* Aim of the task: Please return each record exactly, leaving nothing out.

* Records for the task:
● ● ● ● ●

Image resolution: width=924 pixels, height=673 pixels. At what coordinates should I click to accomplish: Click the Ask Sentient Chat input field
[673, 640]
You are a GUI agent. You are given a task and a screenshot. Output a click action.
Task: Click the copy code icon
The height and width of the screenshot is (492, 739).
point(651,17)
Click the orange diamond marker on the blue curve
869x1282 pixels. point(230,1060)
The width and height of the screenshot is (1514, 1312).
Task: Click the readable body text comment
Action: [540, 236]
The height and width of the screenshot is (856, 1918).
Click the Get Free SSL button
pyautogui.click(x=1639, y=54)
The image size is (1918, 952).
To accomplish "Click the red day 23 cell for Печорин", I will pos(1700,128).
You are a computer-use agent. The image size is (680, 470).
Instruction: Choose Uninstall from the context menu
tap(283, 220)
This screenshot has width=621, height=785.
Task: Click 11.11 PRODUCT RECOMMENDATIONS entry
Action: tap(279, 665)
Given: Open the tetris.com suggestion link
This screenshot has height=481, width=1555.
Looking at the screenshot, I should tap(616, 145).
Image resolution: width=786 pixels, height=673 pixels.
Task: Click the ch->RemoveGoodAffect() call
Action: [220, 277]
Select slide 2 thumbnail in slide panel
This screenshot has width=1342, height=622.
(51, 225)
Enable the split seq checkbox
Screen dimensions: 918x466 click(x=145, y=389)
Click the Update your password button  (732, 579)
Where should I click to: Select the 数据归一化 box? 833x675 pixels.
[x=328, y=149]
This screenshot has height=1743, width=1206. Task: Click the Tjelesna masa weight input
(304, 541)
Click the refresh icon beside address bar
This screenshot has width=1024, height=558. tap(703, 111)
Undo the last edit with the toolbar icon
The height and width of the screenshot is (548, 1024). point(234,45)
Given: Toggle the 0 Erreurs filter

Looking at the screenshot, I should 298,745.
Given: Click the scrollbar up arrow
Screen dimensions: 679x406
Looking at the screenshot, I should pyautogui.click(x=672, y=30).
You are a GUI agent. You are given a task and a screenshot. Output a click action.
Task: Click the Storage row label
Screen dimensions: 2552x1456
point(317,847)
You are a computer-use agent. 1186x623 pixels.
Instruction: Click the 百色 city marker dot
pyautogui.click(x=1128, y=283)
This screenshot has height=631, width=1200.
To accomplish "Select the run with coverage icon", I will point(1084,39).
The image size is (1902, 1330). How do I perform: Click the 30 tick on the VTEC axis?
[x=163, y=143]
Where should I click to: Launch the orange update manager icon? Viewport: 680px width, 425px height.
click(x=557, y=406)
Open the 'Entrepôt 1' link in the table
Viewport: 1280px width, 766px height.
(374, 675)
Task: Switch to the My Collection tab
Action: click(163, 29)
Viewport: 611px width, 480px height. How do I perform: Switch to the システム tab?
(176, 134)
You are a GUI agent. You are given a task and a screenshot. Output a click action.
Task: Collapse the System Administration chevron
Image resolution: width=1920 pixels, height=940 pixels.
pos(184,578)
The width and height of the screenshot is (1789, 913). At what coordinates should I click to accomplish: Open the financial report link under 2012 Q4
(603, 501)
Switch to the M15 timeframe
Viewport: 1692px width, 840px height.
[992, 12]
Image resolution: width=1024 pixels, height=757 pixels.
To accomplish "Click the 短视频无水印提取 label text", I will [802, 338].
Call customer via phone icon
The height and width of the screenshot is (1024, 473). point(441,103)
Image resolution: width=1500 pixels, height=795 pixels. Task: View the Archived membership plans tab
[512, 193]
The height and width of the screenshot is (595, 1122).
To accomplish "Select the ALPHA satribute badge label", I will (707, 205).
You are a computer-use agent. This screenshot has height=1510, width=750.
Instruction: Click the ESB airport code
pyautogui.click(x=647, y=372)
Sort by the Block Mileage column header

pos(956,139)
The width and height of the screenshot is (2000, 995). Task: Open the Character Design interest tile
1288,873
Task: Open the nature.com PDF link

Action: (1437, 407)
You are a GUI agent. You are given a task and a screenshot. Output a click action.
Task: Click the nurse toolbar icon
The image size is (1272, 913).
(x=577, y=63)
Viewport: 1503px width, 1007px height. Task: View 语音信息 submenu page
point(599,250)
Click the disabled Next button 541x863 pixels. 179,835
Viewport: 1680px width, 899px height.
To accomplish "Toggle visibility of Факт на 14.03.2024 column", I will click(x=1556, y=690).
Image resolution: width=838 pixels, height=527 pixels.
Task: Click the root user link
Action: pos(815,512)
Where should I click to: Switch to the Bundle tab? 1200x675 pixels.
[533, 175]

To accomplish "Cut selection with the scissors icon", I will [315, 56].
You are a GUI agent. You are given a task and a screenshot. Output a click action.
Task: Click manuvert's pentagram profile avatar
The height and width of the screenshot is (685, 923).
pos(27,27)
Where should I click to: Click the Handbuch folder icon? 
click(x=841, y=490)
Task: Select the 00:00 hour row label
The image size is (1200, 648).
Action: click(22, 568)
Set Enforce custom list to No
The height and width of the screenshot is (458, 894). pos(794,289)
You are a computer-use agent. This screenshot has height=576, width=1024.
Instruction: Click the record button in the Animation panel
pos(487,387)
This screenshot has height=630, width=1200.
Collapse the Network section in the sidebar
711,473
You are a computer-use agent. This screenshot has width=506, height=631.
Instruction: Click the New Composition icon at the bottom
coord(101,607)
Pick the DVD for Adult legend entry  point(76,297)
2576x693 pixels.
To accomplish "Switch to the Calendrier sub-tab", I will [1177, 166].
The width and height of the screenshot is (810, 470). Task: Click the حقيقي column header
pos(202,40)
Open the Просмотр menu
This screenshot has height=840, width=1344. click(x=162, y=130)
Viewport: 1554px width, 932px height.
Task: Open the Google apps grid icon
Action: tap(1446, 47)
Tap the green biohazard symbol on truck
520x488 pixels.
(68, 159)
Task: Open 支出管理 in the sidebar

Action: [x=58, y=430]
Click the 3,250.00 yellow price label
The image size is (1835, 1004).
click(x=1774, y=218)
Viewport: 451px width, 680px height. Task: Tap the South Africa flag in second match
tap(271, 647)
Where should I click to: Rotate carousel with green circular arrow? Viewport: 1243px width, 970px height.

● ● ● ● ●

* Response for this exercise:
Image resolution: width=924 pixels, height=673 pixels. At what coordinates should I click to accomplish: Click the Ask Sentient Chat input field
[673, 640]
You are a GUI agent. You are given a task and a screenshot. Output a click action.
Task: Click the copy code icon
The height and width of the screenshot is (492, 739).
point(651,17)
Click the orange diamond marker on the blue curve
869x1282 pixels. point(230,1060)
The width and height of the screenshot is (1514, 1312).
Task: Click the readable body text comment
Action: [540, 236]
The height and width of the screenshot is (856, 1918).
Click the Get Free SSL button
pyautogui.click(x=1639, y=54)
The image size is (1918, 952).
To accomplish "Click the red day 23 cell for Печорин", I will pos(1700,128).
You are a computer-use agent. The image size is (680, 470).
Instruction: Choose Uninstall from the context menu
tap(283, 220)
This screenshot has width=621, height=785.
Task: Click 11.11 PRODUCT RECOMMENDATIONS entry
Action: tap(279, 665)
Given: Open the tetris.com suggestion link
This screenshot has height=481, width=1555.
Looking at the screenshot, I should tap(616, 145).
Image resolution: width=786 pixels, height=673 pixels.
Task: Click the ch->RemoveGoodAffect() call
Action: [220, 277]
Select slide 2 thumbnail in slide panel
This screenshot has width=1342, height=622.
(51, 225)
Enable the split seq checkbox
Screen dimensions: 918x466 click(x=145, y=389)
Click the Update your password button  (732, 579)
Where should I click to: Select the 数据归一化 box? 833x675 pixels.
[x=328, y=149]
This screenshot has height=1743, width=1206. Task: Click the Tjelesna masa weight input
(304, 541)
Click the refresh icon beside address bar
This screenshot has width=1024, height=558. tap(703, 111)
Undo the last edit with the toolbar icon
The height and width of the screenshot is (548, 1024). point(234,45)
Given: Toggle the 0 Erreurs filter

Looking at the screenshot, I should 298,745.
Given: Click the scrollbar up arrow
Screen dimensions: 679x406
Looking at the screenshot, I should pyautogui.click(x=672, y=30).
You are a GUI agent. You are given a task and a screenshot. Output a click action.
Task: Click the Storage row label
Screen dimensions: 2552x1456
point(317,847)
You are a computer-use agent. 1186x623 pixels.
Instruction: Click the 百色 city marker dot
pyautogui.click(x=1128, y=283)
This screenshot has height=631, width=1200.
To accomplish "Select the run with coverage icon", I will point(1084,39).
The image size is (1902, 1330). How do I perform: Click the 30 tick on the VTEC axis?
[x=163, y=143]
Where should I click to: Launch the orange update manager icon? Viewport: 680px width, 425px height.
click(x=557, y=406)
Open the 'Entrepôt 1' link in the table
Viewport: 1280px width, 766px height.
(374, 675)
Task: Switch to the My Collection tab
Action: click(163, 29)
Viewport: 611px width, 480px height. How do I perform: Switch to the システム tab?
(176, 134)
You are a GUI agent. You are given a task and a screenshot. Output a click action.
Task: Collapse the System Administration chevron
Image resolution: width=1920 pixels, height=940 pixels.
pos(184,578)
The width and height of the screenshot is (1789, 913). At what coordinates should I click to accomplish: Open the financial report link under 2012 Q4
(603, 501)
Switch to the M15 timeframe
Viewport: 1692px width, 840px height.
[992, 12]
Image resolution: width=1024 pixels, height=757 pixels.
To accomplish "Click the 短视频无水印提取 label text", I will [802, 338].
Call customer via phone icon
The height and width of the screenshot is (1024, 473). point(441,103)
Image resolution: width=1500 pixels, height=795 pixels. Task: View the Archived membership plans tab
[512, 193]
The height and width of the screenshot is (595, 1122).
To accomplish "Select the ALPHA satribute badge label", I will (707, 205).
You are a computer-use agent. This screenshot has height=1510, width=750.
Instruction: Click the ESB airport code
pyautogui.click(x=647, y=372)
Sort by the Block Mileage column header

pos(956,139)
The width and height of the screenshot is (2000, 995). Task: Open the Character Design interest tile
1288,873
Task: Open the nature.com PDF link

Action: (1437, 407)
You are a GUI agent. You are given a task and a screenshot. Output a click action.
Task: Click the nurse toolbar icon
The image size is (1272, 913).
(x=577, y=63)
Viewport: 1503px width, 1007px height. Task: View 语音信息 submenu page
point(599,250)
Click the disabled Next button 541x863 pixels. 179,835
Viewport: 1680px width, 899px height.
To accomplish "Toggle visibility of Факт на 14.03.2024 column", I will click(x=1556, y=690).
Image resolution: width=838 pixels, height=527 pixels.
Task: Click the root user link
Action: pos(815,512)
Where should I click to: Switch to the Bundle tab? 1200x675 pixels.
[533, 175]

To accomplish "Cut selection with the scissors icon", I will [315, 56].
You are a GUI agent. You are given a task and a screenshot. Output a click action.
Task: Click manuvert's pentagram profile avatar
The height and width of the screenshot is (685, 923).
pos(27,27)
Where should I click to: Click the Handbuch folder icon? 
click(x=841, y=490)
Task: Select the 00:00 hour row label
The image size is (1200, 648).
Action: click(22, 568)
Set Enforce custom list to No
The height and width of the screenshot is (458, 894). pos(794,289)
You are a computer-use agent. This screenshot has height=576, width=1024.
Instruction: Click the record button in the Animation panel
pos(487,387)
This screenshot has height=630, width=1200.
Collapse the Network section in the sidebar
711,473
You are a computer-use agent. This screenshot has width=506, height=631.
Instruction: Click the New Composition icon at the bottom
coord(101,607)
Pick the DVD for Adult legend entry  point(76,297)
2576x693 pixels.
To accomplish "Switch to the Calendrier sub-tab", I will [1177, 166].
The width and height of the screenshot is (810, 470). Task: Click the حقيقي column header
pos(202,40)
Open the Просмотр menu
This screenshot has height=840, width=1344. click(x=162, y=130)
Viewport: 1554px width, 932px height.
Task: Open the Google apps grid icon
Action: tap(1446, 47)
Tap the green biohazard symbol on truck
520x488 pixels.
(68, 159)
Task: Open 支出管理 in the sidebar

Action: [x=58, y=430]
Click the 3,250.00 yellow price label
The image size is (1835, 1004).
click(x=1774, y=218)
Viewport: 451px width, 680px height. Task: Tap the South Africa flag in second match
tap(271, 647)
Where should I click to: Rotate carousel with green circular arrow? Viewport: 1243px width, 970px height.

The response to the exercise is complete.